AIM 1: Transcribe the part of the forum thread on reading ORC files between "Spark context providing" and "valueClass, int minPartitions)", inclusive.

PAGE:
How to read an ORC File using Spark Core APIs

Hello Everyone,

Is anyone tried to access ORC files by using the Spark Core API’s. I do see that using Spark SQL it can be done. But I am giving a try to access by using the Spark Core API’s. If anyone tried please do let me know.

@email2dgk One using Dataframe

sc.parallelize(records).toDF().write.format(“orc”).save(“people”)

@Rahul Thanks for sharing. I am not interested to do that using Spark SQL (Data Frame).

I could not find any other approach.

I also tried but could not find any direct solution for read ORC using rdd.

And my finding below. I didn’t test, if you get time check below thing is working.

Spark context providing option to read file using hadoopfs. like bleow

sparkContext. hadoopFile(String path, Class<? extends org.apache.hadoop.mapred.InputFormat<K,V>> inputFormatClass, Class keyClass, Class valueClass, int minPartitions)

You can specify
org.apache.orc.mapreduce.OrcInputFormat

https://spark.apache.org/docs/1.4.0/api/java/org/apache/spark/SparkContext.html#hadoopFile(java.lang.String,%20java.lang.Class,%20java.lang.Class,%20java.lang.Class,%20int)

https://orc.apache.org/api/orc-mapreduce/index.html?org/apache/orc/mapreduce/OrcInputFormat.html

Thnaks
Suresh Selvaraj

AIM 2: Restate word for word the lines of the listing between the lines holding "Given: Toggle dark mode moon icon" and "Click the institution", inclusive.

[Collected data entries]

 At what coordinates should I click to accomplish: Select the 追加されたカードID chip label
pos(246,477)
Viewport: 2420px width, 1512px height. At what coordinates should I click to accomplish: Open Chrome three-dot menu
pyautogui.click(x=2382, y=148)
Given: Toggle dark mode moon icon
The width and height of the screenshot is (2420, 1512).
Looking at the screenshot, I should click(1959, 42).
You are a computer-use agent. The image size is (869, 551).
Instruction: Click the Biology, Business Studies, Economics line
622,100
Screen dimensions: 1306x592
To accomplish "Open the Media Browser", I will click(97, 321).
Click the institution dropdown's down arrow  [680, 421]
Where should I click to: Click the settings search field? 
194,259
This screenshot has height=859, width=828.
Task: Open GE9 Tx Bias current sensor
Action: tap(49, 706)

COMPLETE RESPONSE 1:
Spark context providing option to read file using hadoopfs. like bleow

sparkContext. hadoopFile(String path, Class<? extends org.apache.hadoop.mapred.InputFormat<K,V>> inputFormatClass, Class keyClass, Class valueClass, int minPartitions)

COMPLETE RESPONSE 2:
Given: Toggle dark mode moon icon
The width and height of the screenshot is (2420, 1512).
Looking at the screenshot, I should click(1959, 42).
You are a computer-use agent. The image size is (869, 551).
Instruction: Click the Biology, Business Studies, Economics line
622,100
Screen dimensions: 1306x592
To accomplish "Open the Media Browser", I will click(97, 321).
Click the institution dropdown's down arrow  [680, 421]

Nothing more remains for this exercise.